“Only a week ago, Apple released what seemed like an astonishing piece of software called Boot Camp. This program radically rewrote the rules of Macintosh-Windows warfare — by letting you run Windows XP on a Macintosh at full speed,” David Pogue writes for The New York Times. “Lots of people are tempted by the Mac’s sleek looks and essentially virus-free operating system — but worry about leaving Windows behind entirely. Others would find happiness with Apple’s superb music, photo and movie-making programs — but have jobs that rely on Microsoft Access, Outlook or some other piece of Windows corporate-ware.

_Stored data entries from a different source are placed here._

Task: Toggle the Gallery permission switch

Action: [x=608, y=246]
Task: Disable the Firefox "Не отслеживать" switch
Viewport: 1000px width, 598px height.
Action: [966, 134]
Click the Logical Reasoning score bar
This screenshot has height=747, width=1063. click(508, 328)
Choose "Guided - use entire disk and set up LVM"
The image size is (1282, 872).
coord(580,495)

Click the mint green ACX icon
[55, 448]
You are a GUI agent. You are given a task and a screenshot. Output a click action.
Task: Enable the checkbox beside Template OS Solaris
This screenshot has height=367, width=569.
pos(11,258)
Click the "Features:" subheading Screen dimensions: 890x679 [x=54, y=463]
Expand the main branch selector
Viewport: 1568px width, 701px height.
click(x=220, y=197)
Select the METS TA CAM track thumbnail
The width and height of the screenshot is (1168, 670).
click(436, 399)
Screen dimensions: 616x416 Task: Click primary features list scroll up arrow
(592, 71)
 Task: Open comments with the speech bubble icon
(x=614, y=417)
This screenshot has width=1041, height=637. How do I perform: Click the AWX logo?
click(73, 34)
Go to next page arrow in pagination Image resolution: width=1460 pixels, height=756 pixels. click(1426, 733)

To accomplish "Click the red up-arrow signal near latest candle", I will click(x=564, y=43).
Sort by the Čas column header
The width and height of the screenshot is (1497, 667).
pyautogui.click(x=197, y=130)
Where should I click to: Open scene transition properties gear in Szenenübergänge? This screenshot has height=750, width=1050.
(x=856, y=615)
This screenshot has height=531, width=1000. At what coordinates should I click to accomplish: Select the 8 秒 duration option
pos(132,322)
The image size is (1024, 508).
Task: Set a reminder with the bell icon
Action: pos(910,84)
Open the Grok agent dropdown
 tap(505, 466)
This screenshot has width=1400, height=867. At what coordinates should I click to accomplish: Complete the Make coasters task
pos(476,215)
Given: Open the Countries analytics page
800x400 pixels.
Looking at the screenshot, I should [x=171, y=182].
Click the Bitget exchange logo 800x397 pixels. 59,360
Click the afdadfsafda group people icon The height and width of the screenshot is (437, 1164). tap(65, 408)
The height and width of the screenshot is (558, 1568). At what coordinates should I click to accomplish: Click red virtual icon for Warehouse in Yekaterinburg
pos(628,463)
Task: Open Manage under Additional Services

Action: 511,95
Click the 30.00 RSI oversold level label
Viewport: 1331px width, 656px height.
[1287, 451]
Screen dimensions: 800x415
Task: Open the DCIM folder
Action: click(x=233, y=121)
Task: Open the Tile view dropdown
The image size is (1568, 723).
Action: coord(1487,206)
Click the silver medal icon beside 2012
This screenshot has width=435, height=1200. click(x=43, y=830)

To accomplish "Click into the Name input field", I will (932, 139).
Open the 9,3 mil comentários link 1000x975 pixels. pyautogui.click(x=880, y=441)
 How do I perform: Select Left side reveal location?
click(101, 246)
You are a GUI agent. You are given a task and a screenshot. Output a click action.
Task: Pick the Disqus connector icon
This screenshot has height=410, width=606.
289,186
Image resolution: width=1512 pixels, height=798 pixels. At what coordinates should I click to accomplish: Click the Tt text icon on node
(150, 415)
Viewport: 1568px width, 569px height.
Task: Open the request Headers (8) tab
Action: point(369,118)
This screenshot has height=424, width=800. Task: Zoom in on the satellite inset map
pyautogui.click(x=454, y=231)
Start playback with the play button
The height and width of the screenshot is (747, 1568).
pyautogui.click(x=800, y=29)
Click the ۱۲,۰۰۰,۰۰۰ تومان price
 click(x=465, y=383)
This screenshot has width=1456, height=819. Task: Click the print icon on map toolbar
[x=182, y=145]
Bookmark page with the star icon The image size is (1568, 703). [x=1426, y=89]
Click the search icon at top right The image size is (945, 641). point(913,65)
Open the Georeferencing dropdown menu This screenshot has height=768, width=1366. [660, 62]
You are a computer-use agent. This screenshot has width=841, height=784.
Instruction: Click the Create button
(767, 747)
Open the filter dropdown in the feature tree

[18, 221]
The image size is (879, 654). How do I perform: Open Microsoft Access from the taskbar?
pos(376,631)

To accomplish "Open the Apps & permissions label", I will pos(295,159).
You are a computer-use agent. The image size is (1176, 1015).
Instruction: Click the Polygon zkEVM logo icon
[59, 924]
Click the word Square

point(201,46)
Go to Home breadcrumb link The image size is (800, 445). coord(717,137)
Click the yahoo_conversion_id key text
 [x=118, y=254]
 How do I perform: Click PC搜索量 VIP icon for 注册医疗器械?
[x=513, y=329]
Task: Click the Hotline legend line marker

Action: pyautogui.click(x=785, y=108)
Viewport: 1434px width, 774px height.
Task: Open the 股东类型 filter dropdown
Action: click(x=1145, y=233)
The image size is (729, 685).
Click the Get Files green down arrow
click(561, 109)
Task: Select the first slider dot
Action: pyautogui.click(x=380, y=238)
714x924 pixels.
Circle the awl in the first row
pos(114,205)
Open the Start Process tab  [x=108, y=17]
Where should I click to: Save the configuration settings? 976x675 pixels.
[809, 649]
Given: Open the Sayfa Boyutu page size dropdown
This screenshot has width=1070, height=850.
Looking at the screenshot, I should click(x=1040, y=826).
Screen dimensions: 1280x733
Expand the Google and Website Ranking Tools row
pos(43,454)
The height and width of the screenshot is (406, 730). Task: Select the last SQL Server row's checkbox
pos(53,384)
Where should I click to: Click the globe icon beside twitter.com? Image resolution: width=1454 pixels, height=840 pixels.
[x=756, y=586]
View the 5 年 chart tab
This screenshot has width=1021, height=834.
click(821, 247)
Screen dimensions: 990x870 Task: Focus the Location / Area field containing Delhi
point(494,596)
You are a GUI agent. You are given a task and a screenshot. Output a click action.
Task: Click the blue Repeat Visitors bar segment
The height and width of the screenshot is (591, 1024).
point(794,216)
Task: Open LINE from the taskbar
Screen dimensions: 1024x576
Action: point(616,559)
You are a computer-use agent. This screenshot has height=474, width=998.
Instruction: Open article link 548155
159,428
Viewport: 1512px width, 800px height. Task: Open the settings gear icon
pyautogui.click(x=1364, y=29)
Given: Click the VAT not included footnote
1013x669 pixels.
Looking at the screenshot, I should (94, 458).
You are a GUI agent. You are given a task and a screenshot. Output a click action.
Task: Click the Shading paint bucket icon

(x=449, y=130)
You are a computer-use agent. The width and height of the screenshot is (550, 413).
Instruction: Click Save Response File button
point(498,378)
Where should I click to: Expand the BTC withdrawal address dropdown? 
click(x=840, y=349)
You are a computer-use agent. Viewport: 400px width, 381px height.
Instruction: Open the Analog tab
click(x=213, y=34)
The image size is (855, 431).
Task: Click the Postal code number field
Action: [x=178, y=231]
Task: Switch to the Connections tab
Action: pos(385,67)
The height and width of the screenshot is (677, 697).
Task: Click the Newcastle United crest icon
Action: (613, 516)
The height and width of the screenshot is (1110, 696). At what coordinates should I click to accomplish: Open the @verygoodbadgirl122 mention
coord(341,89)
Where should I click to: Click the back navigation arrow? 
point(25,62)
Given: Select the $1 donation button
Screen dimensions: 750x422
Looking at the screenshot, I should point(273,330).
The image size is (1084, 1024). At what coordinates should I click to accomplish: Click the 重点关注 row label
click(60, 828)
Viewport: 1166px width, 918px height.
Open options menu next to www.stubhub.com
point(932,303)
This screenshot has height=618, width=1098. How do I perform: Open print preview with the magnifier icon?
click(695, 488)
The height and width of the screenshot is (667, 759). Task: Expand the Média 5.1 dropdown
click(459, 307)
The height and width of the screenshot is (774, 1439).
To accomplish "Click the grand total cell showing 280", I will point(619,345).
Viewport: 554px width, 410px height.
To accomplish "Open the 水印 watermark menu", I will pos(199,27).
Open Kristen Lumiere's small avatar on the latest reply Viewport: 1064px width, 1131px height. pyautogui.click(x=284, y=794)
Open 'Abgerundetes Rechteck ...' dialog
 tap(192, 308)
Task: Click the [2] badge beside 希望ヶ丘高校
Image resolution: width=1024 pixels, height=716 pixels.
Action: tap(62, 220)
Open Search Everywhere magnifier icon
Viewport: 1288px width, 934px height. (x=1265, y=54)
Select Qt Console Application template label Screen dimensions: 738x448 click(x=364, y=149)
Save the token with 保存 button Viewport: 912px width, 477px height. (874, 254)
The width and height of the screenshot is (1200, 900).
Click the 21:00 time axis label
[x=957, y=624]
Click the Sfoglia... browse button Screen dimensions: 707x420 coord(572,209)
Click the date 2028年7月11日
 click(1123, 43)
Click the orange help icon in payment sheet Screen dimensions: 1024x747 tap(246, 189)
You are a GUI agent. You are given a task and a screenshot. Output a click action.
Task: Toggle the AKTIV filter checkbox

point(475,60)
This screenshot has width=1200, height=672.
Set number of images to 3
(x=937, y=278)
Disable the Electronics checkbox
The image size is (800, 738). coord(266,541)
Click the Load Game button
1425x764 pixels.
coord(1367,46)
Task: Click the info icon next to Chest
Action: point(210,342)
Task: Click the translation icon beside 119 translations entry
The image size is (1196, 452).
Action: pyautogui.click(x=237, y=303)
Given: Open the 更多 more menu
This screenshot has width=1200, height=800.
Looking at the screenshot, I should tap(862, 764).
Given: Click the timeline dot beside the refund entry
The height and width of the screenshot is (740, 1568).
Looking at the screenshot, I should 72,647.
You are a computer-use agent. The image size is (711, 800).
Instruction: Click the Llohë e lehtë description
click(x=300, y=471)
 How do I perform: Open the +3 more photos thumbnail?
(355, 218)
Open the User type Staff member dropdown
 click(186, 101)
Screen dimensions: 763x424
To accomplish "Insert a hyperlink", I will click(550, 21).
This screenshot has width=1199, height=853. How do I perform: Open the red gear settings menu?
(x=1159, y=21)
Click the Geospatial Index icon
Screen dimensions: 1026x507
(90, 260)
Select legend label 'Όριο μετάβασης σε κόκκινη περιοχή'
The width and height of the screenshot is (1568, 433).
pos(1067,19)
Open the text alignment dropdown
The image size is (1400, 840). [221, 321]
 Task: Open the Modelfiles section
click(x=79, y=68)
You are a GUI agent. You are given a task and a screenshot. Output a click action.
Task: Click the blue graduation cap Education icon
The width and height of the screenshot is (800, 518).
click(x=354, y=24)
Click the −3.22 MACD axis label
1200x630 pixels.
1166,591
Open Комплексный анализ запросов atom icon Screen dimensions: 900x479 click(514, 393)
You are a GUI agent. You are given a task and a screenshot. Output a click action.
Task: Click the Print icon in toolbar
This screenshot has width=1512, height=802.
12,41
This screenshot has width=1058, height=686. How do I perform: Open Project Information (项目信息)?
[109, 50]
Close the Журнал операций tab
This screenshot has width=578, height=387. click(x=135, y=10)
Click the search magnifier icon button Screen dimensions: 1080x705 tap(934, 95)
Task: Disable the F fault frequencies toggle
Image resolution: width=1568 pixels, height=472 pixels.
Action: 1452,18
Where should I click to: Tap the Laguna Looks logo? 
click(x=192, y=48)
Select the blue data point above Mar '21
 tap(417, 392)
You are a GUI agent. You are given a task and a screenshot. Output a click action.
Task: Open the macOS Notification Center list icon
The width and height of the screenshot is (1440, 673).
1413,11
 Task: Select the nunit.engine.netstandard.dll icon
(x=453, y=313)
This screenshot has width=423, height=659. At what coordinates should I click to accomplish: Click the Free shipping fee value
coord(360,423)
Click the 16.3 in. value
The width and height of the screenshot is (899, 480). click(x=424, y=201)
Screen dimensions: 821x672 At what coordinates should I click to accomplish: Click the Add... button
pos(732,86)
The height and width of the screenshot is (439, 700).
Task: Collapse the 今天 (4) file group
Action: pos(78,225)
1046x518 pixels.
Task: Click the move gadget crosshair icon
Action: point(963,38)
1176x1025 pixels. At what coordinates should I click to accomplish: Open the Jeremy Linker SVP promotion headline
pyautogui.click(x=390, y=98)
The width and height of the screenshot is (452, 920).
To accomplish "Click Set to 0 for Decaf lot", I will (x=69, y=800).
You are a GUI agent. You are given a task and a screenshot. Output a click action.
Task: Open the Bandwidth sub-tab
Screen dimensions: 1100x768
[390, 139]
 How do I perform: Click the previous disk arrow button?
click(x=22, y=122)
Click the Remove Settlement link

Even many current Mac fans occasionally steal covert glances over the fence at some of the Windows-only niceties they thought they’d never have, like QuickBooks Online, AutoCad for architects, high-end 3-D Windows games, or the occasional bullheaded Web site that requires Internet Explorer for Windows.”
Boot Camp is a free download from Apple that lets you “install and run your favorite Windows programs — speech recognition, business software, even games — and, incredibly, they run as fast and well as they ever did,” Pogue reports. “Correction: they run faster than they ever did. Most people comment that an Intel Mac runs Windows faster than any PC they’ve ever owned. And if the Windows side ever gets bogged down with viruses and spyware, you can flip into Mac OS X and keep right on being productive.”
“Boot Camp’s problem, though, is right there in its name: You have to reboot (restart) the computer every time you switch systems. As a result, you can’t copy and paste between Mac and Windows programs,” Pogue reports. “No wonder, then, that last week, the corridors of cyberspace echoed with the sounds of high-fiving when a superior solution came to light. A little company called Parallels has found a way to eliminate all of those drawbacks — and to run Windows XP and Mac OS X simultaneously… Parallels is very fast — perhaps 95 percent as fast as Boot Camp. (It’s definitely not a software-based emulator like Microsoft’s old, dog-slow Virtual PC program.) It’s even fast enough for video games, although not the 3-D variety; for now, those are still better played in Boot Camp.”
“You can use Boot Camp (fast and feature-complete, but requires restarting) or, in a few weeks, the finished version of Parallels (fast and no restarting, but geekier to install, and no 3-D games). Can’t decide? Then install both. They coexist beautifully on a single Mac,” Pogue writes. “Either that, or just wait. At this rate of change and innovation, something even better is surely just another week away.”